Task goal:
Copy the data word for word, beginning at the line that contains "Collapse the #ifdef" and ending after the line that contains "Looking at the screenshot, I should tap(279, 161).". Omit the pictures from your answer.

=== Information supplied ===

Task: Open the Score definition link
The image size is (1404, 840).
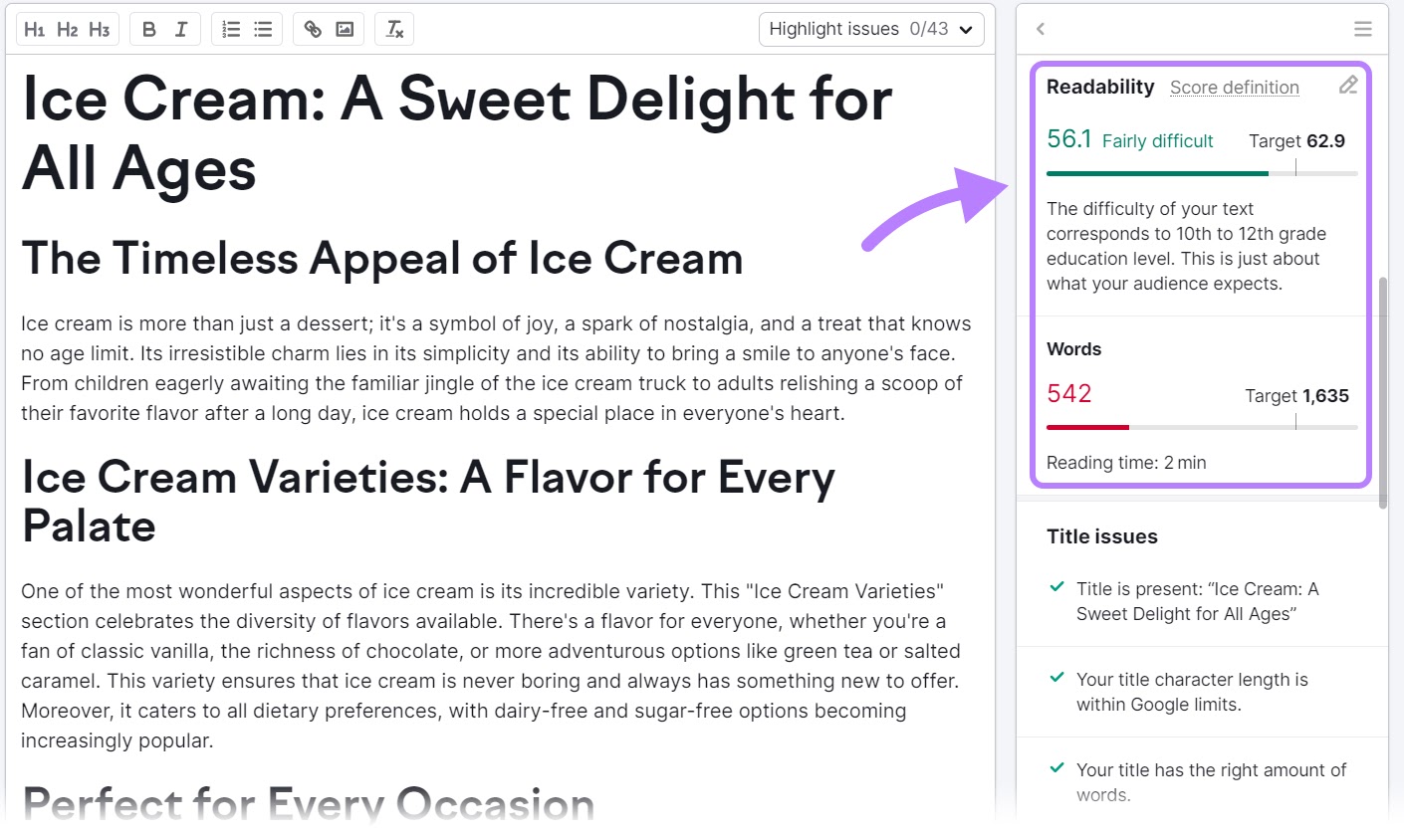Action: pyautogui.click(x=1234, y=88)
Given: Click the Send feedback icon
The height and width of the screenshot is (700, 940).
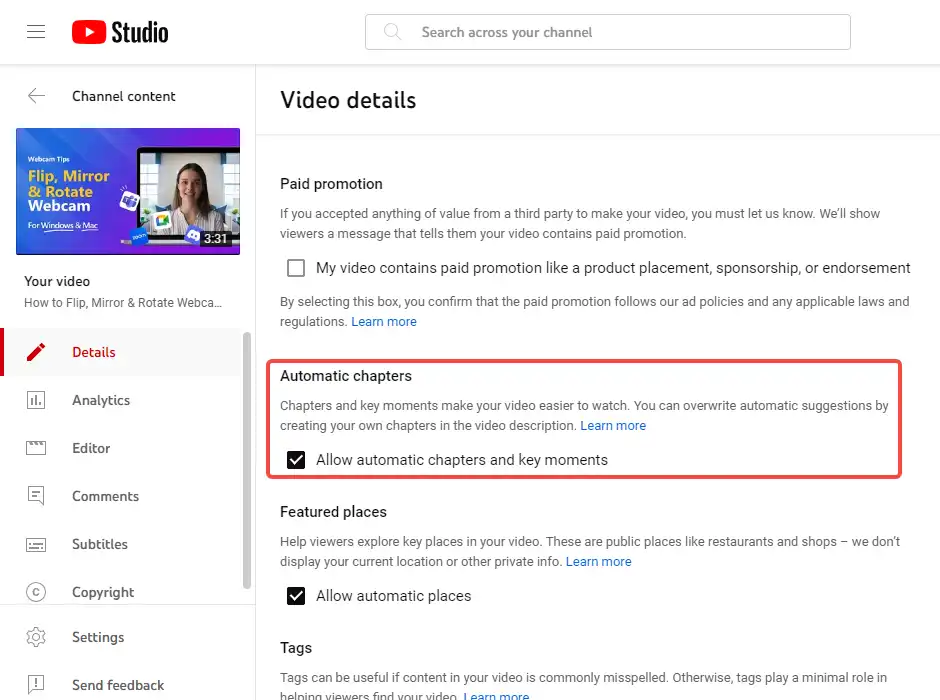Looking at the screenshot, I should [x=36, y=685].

===
=== Information supplied ===

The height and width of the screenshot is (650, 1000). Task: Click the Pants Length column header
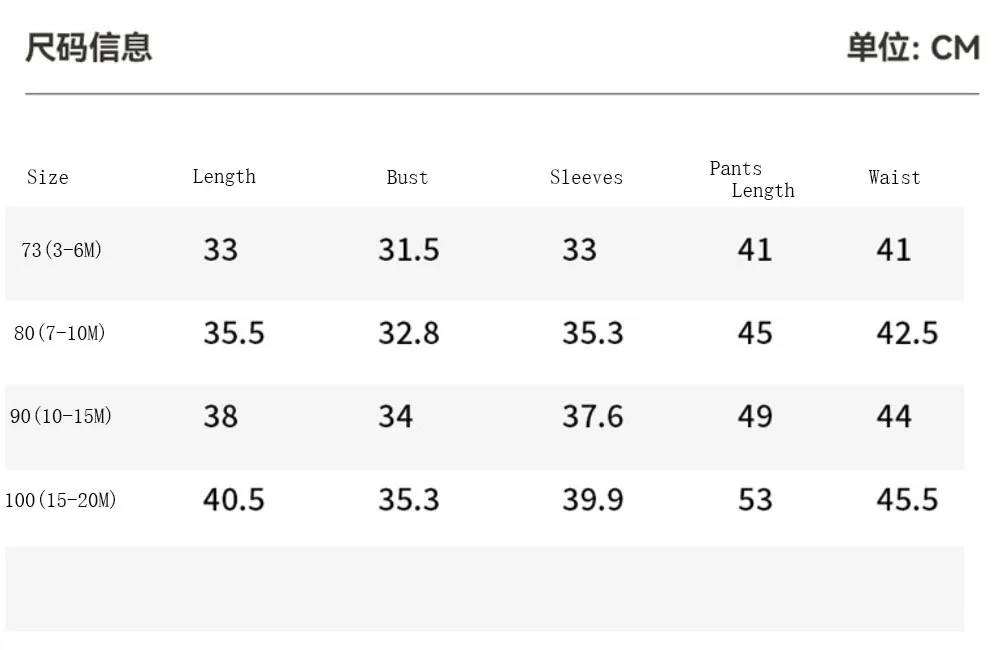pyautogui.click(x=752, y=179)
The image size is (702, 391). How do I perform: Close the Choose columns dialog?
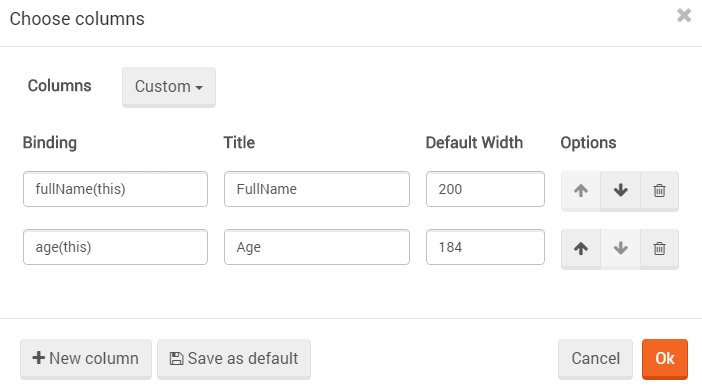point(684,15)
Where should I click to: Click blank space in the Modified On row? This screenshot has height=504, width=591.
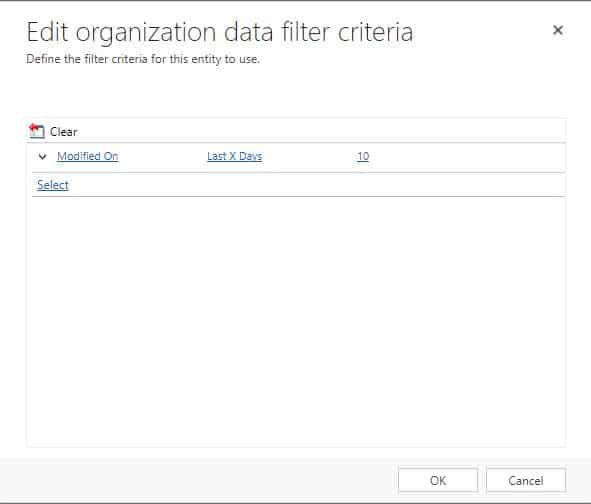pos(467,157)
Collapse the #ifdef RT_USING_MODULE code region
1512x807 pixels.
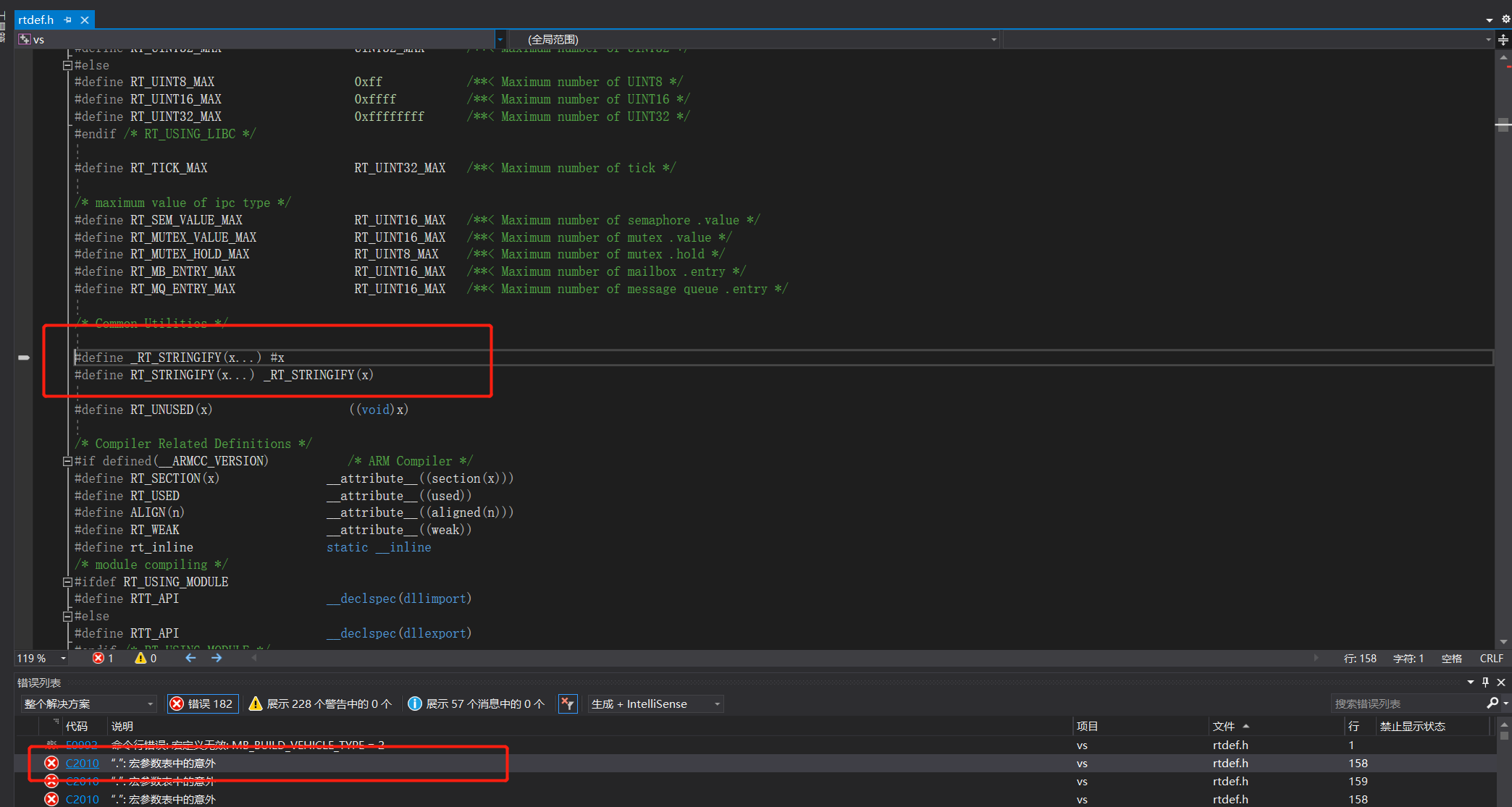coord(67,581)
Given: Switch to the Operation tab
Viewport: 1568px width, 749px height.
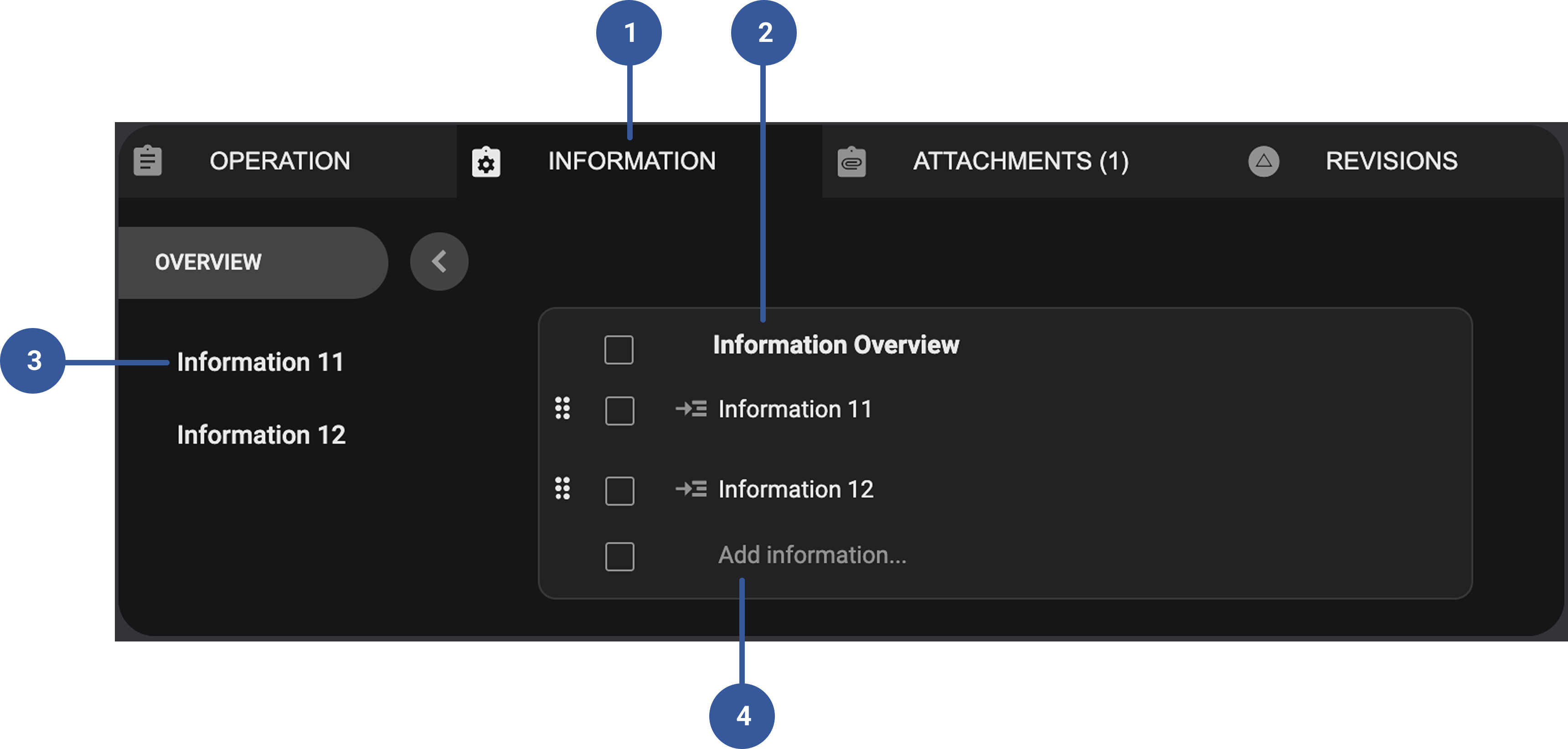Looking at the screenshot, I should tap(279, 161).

===

Answer to this task:
Collapse the #ifdef RT_USING_MODULE code region
1512x807 pixels.
coord(67,581)
Given: Switch to the Operation tab
Viewport: 1568px width, 749px height.
Looking at the screenshot, I should tap(279, 161).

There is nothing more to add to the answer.